Comparison of MXT-2 and MXT-1.5 on video summarization

Speaker Diarization

Speaker diarization is the task of determining who spoke and when in an audio or video recording. By identifying the speaker turns, one can better understand a conversation and derive key elements about how people interact with a video. 

Speaker diarization plays a crucial role in our hierarchical approach to video understanding.

MXT has used speaker diarization since its first version, but the system has been greatly improved for MXT-2, achieving a 60% Diarization Error Rate improvement compared to MXT-1 on the VoxConverse benchmark. This places us very close to the academic state-of-the-art on this challenging dataset.

MXT-2 results on VoxConverse compared to MXT-1 and academic state-of-the-art models

Conclusion

The MXT-2 model represents a significant advancement in hierarchical video understanding, demonstrating enhanced capabilities across several key areas. Its strong performance in indexing relevance, particularly in long-form video understanding, positions it competitively against leading models.

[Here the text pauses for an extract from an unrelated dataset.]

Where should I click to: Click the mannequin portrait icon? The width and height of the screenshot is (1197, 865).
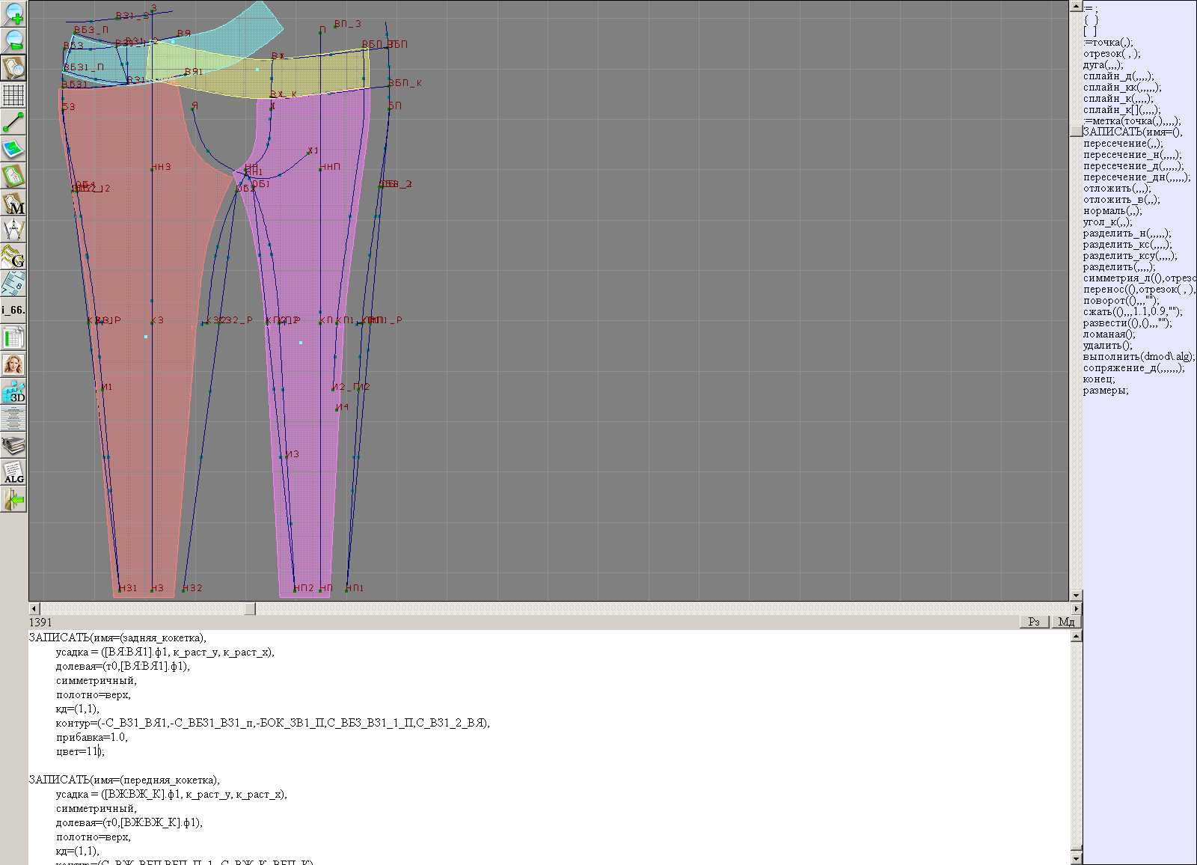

The precision achieved in automatic video chaptering, as evidenced by the FineVideo dataset evaluation, showcases its ability to accurately segment video content. Furthermore, MXT-2's improvements in video summarization, with human annotator preference and closer alignment to ground truth, indicate a superior ability to extract and present video essence. Finally, the substantial Diarization Error Rate improvement in speaker diarization underscores MXT-2's refined ability to identify and differentiate speakers, a crucial component of comprehensive video understanding. These advancements collectively highlight MXT-2 as a robust and effective solution for complex video analysis tasks.

While the benchmarks used for evaluating MXT-2 demonstrate its capabilities, it's important to acknowledge certain limitations. For instance, the FineVideo dataset, used for evaluating video chaptering, was created by an LLM (Gemini). This can introduce potential biases or limitations in the dataset's representativeness or the nuances it captures, as LLM-generated data might not always perfectly reflect the full complexity and variability of real-world video content.

Also, none of these datasets contain very long videos, such as 3+ hour TV shows. We know that MXT’s hierarchical approach to video understanding makes it particularly efficient to process long videos, but this is not reflected in this benchmark. Understanding these characteristics of the evaluation datasets is crucial for a comprehensive interpretation of the model's performance.

As we continue to push the boundaries of video understanding for real-world use cases, we now focus on improving the technology through relevance understanding. Not everything has the same weight in a video. Choosing the right modality, frame, or clip to answer a specific question is one way to achieve future breakthroughs.